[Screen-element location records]
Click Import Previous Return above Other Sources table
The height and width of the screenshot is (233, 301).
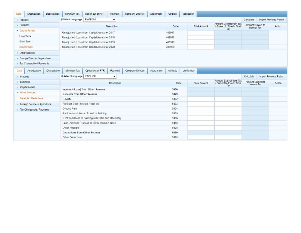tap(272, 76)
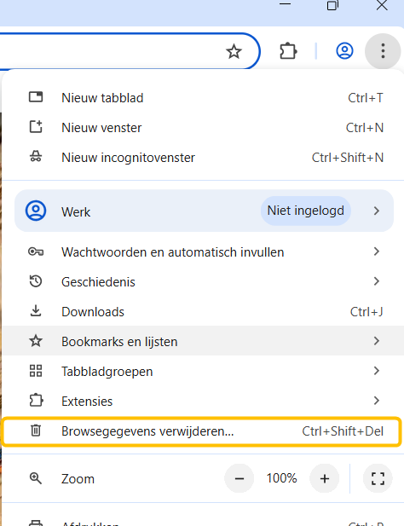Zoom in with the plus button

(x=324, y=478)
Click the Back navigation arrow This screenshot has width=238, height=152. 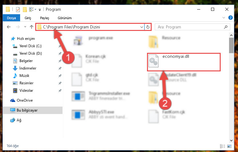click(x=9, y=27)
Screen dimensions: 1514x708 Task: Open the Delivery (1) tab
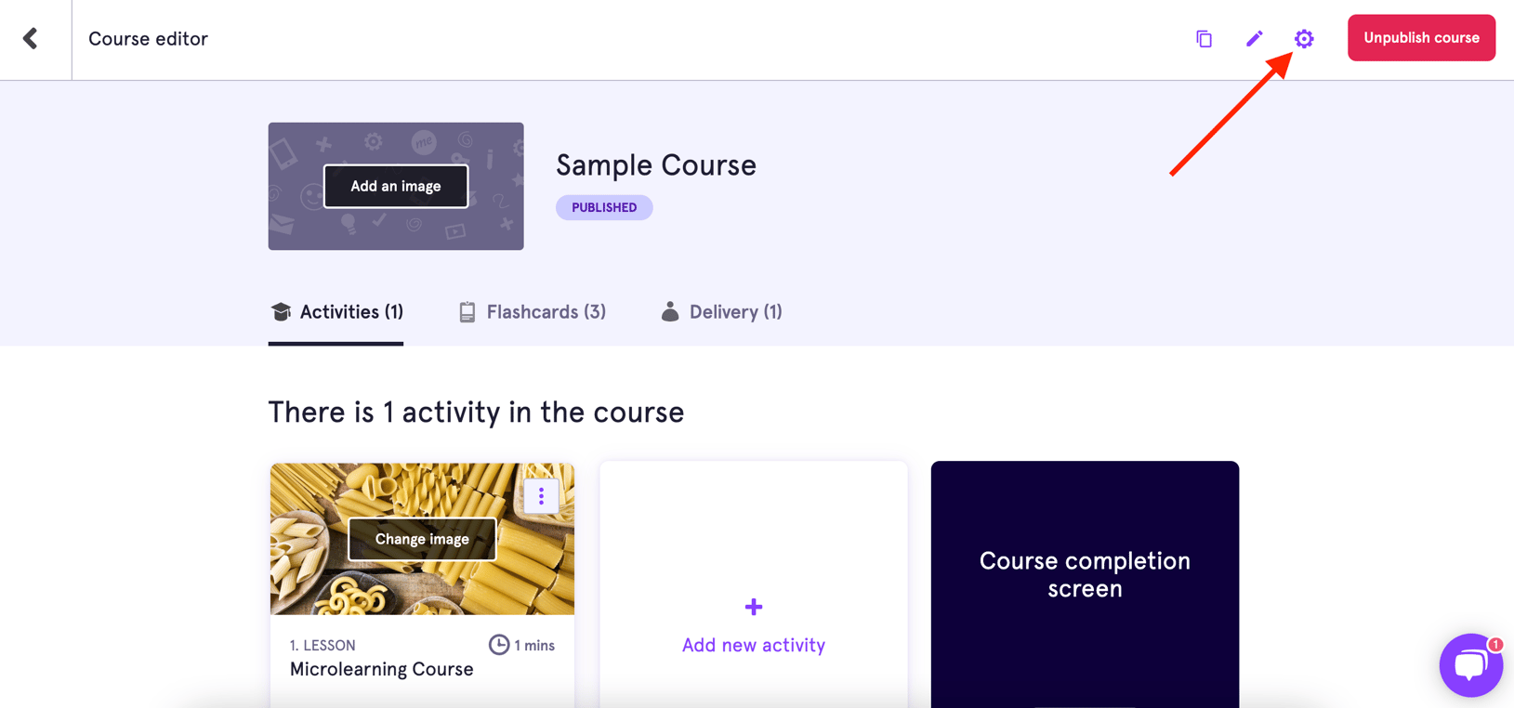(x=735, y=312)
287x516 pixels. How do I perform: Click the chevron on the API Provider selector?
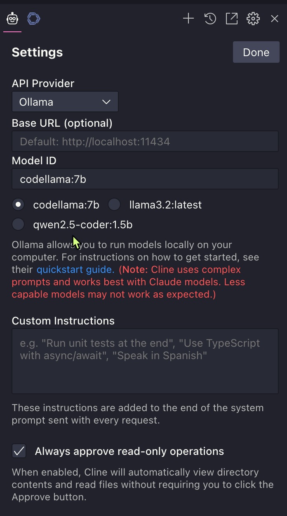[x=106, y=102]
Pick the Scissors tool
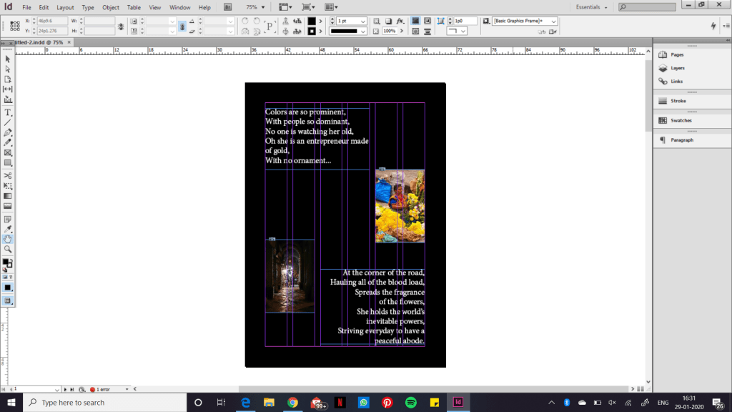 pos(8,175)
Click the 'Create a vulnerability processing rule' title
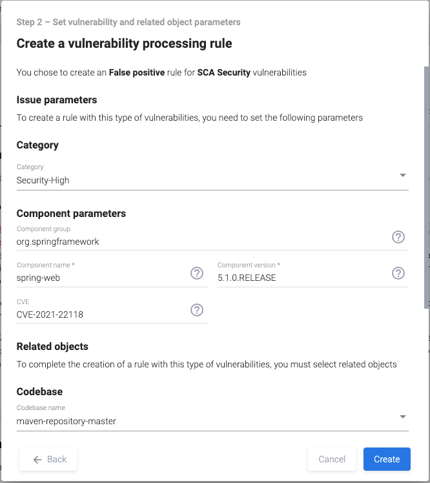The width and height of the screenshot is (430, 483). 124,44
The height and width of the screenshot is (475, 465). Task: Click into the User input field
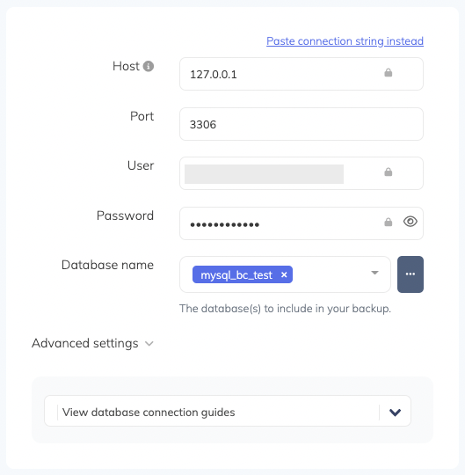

▸ GIVEN TASK
Convert the lines into a Markdown table with the columns "Row" and "Line", starting with the line that contains "Screen dimensions: 1514x708" and continuing through the last line, both included. Omit blank lines and leave the pictures out.

▸ FINAL RESULT
| Row | Line |
|---|---|
| 1 | Screen dimensions: 1514x708 Task: Open the Delivery (1) tab |
| 2 | (x=735, y=312) |
| 3 | 287x516 pixels. How do I perform: Click the chevron on the API Provider selector? |
| 4 | [x=106, y=102] |
| 5 | Pick the Scissors tool |
| 6 |  pos(8,175) |
| 7 | Click the 'Create a vulnerability processing rule' title |
| 8 | The width and height of the screenshot is (430, 483). 124,44 |
| 9 | The height and width of the screenshot is (475, 465). Task: Click into the User input field |